Talk to singer-songwriters at any level and the majority of them will tell you that they capture their song ideas on their smartphones, using voice memo, video, or other nonmusical apps, which don’t allow them to do anything with the tracks they’ve captured. Others will tell you they use dedicated recording software, though they might complain that the setup costs and the required technical mindset, which drains valuable emotional and creative energy that could be used for, well, writing songs, are too restrictive.
This is where iZotope Spire Studio ($299 street) comes in. It’s a professional songwriting device on a very human scale. Spire uses the power and storage space of that phone or tablet you already spend too much time on, via the free, sophisticated Spire: Music Recorder & Studio recording/processing app. And Spire Studio uses its own Wi-Fi network to outsource the tracking equipment to a small, cylindrical device that’s about the size of a peanut butter jar and weighs in around 1.5 lbs. It’s a whip-smart compact sketch pad that, especially in its new second-generation form, is packed with professional features that make it double as a proper tracking device.

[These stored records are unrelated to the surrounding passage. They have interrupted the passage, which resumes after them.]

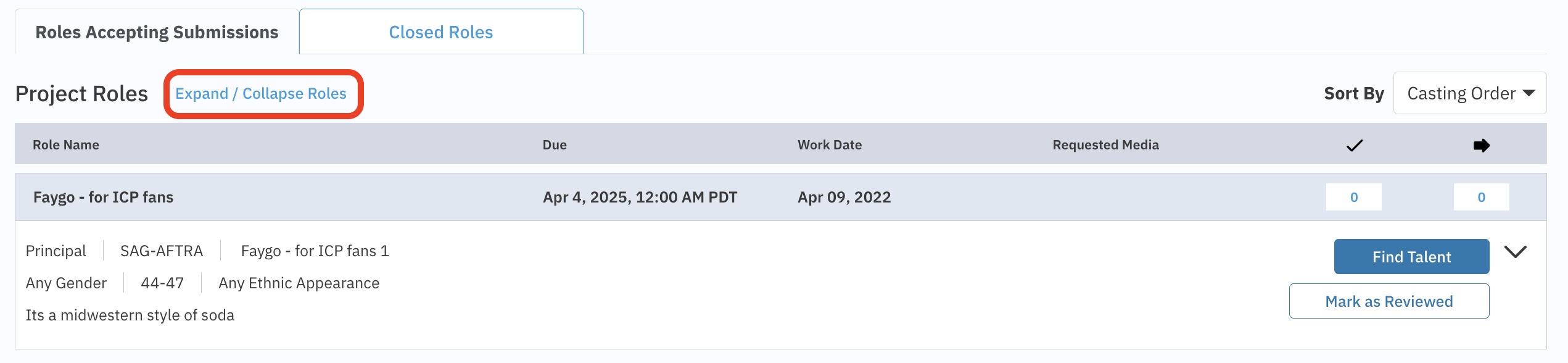This screenshot has height=363, width=1568.
Task: Open the Casting Order sort dropdown
Action: coord(1469,93)
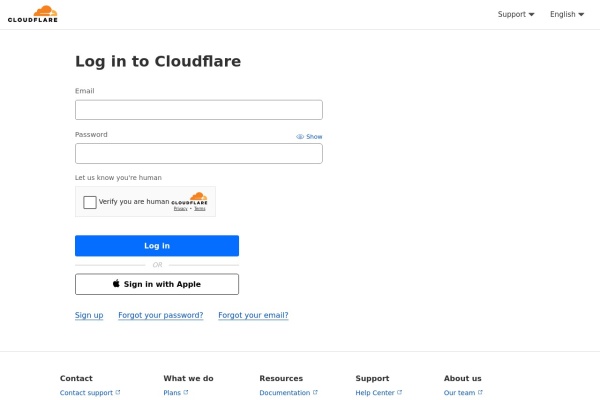Screen dimensions: 600x400
Task: Click the Cloudflare logo in header
Action: 31,14
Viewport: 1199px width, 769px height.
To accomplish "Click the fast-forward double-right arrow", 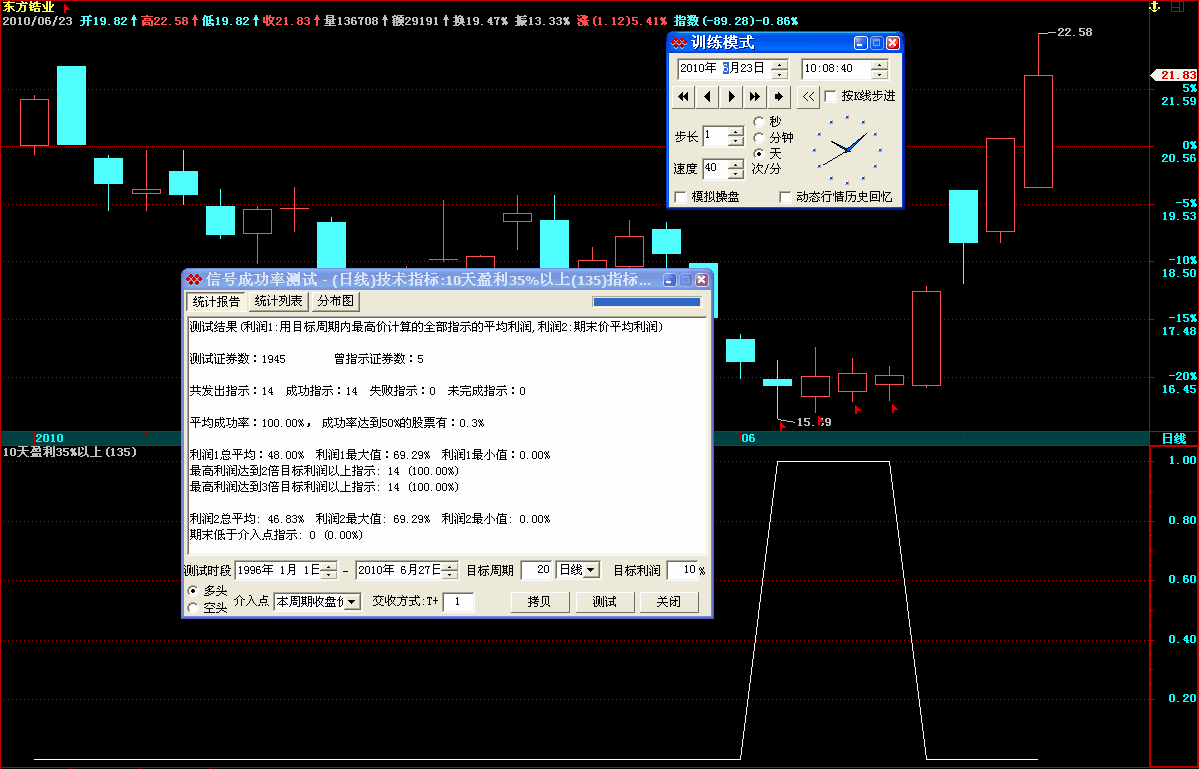I will click(756, 97).
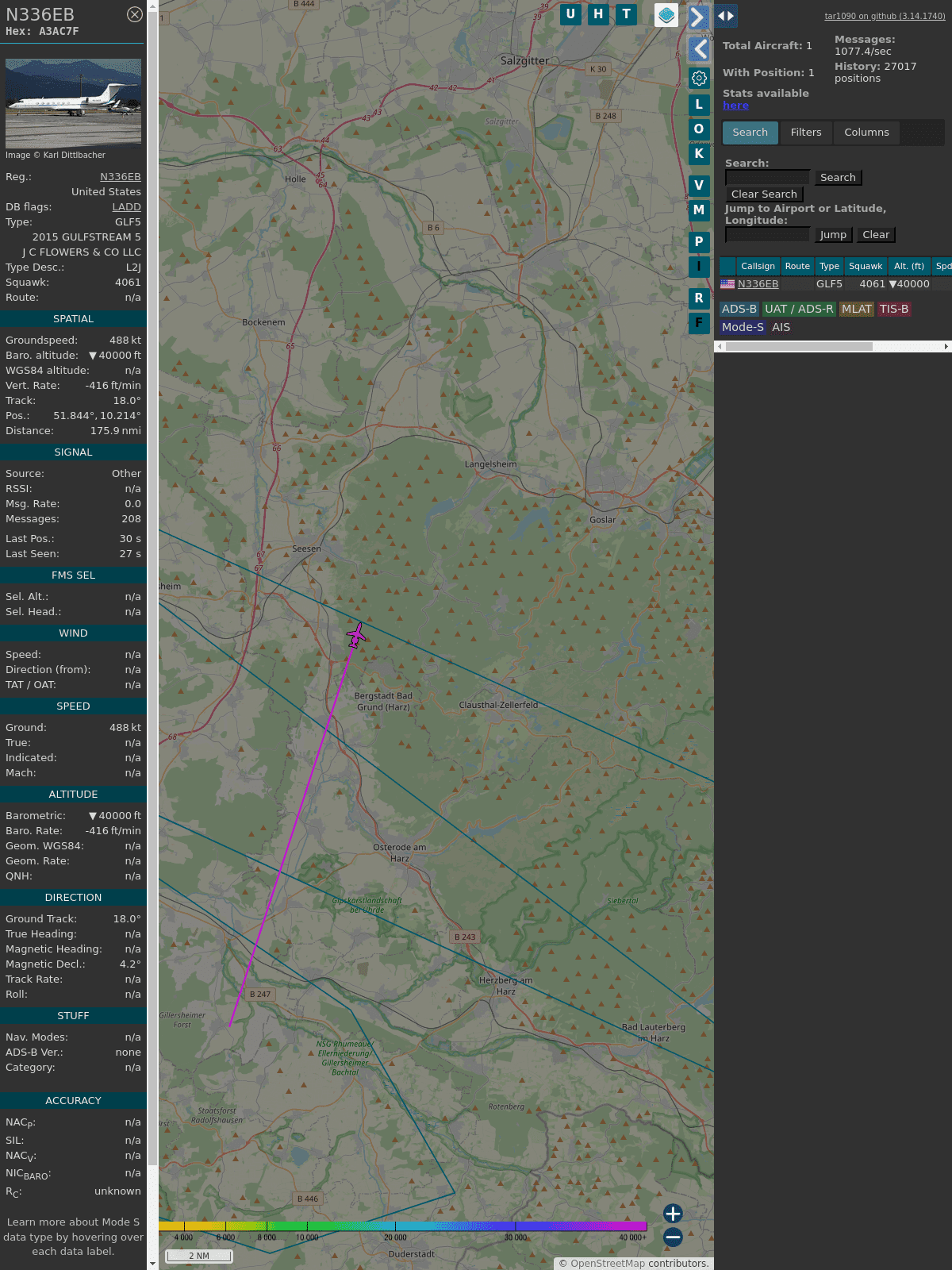Toggle the U map button
The height and width of the screenshot is (1270, 952).
point(570,14)

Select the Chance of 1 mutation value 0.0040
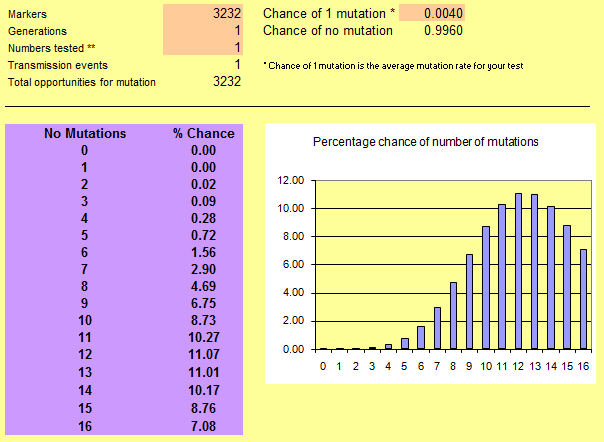pyautogui.click(x=433, y=13)
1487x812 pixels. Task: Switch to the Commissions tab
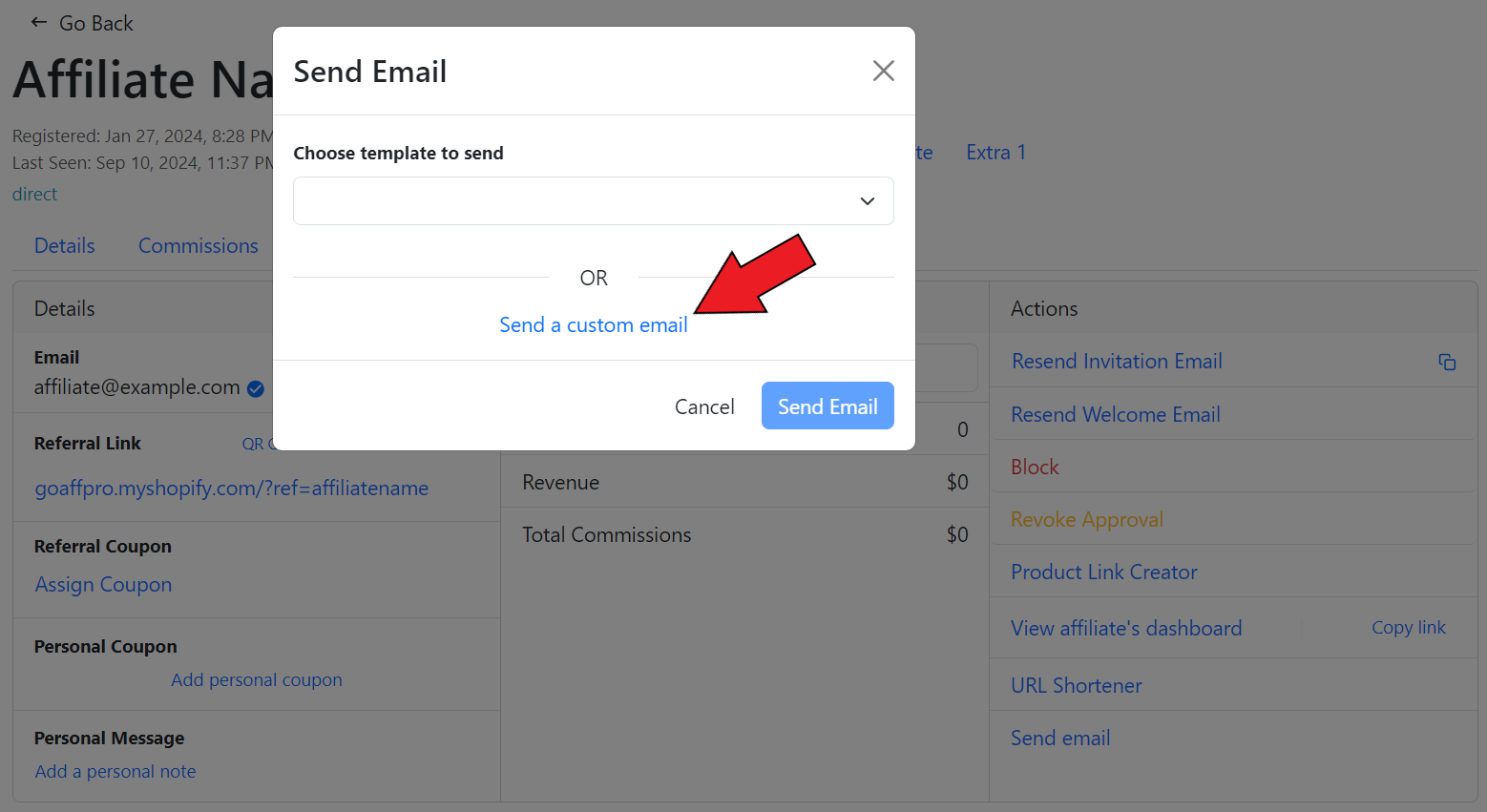pos(198,246)
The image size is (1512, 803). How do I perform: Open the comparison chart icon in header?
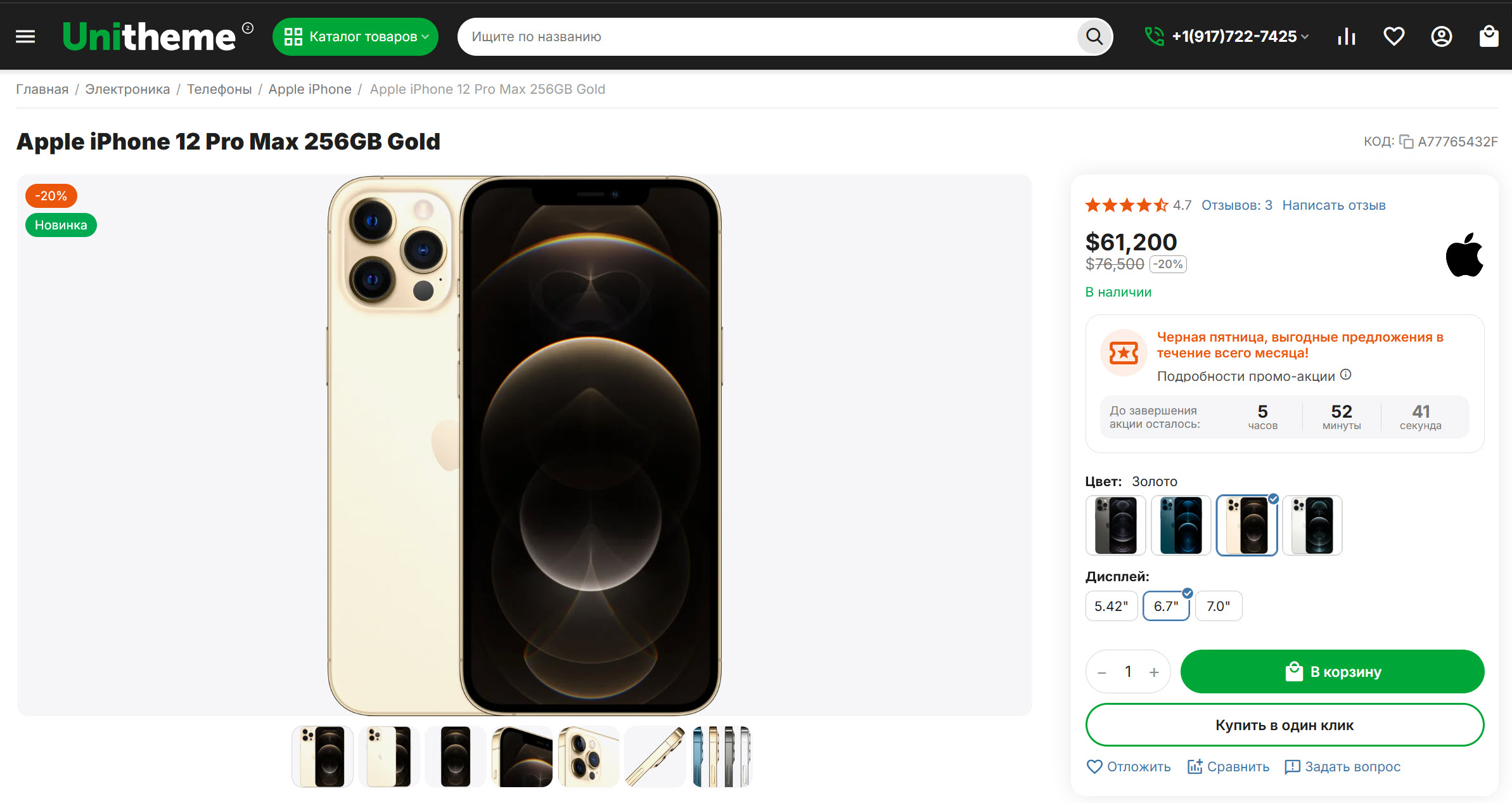click(1347, 37)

The very sturdy yet light and compact Spire Studio unit contains a built-in omnidirectional condenser microphone, two preamps (upgraded in the second generation), and a pair of headphone outputs, plus transport controls, meters, two XLR/TS mic/line inputs with phantom power, and more—all excellent. Spire Studio runs via an AC power adapter or rechargeable batteries. It’s even cute, kinda like Darth Vader’s tiny baby brother. (I do wish it came with a protective travel bag, though.)
Working with the Spire Song Maker/Spire Studio partnership is really liberating, and this is also where the second-generation features really shine. Put your headphones on, plug them into Spire Studio, connect via the Spire Studio Wi-Fi network, and launch the app. Press the Soundcheck button on Spire Studio as you strum your guitar, sing, or both: Spire Studio will speak to the app, identify the instrument you’re using, and set your ideal input levels and EQ settings for you.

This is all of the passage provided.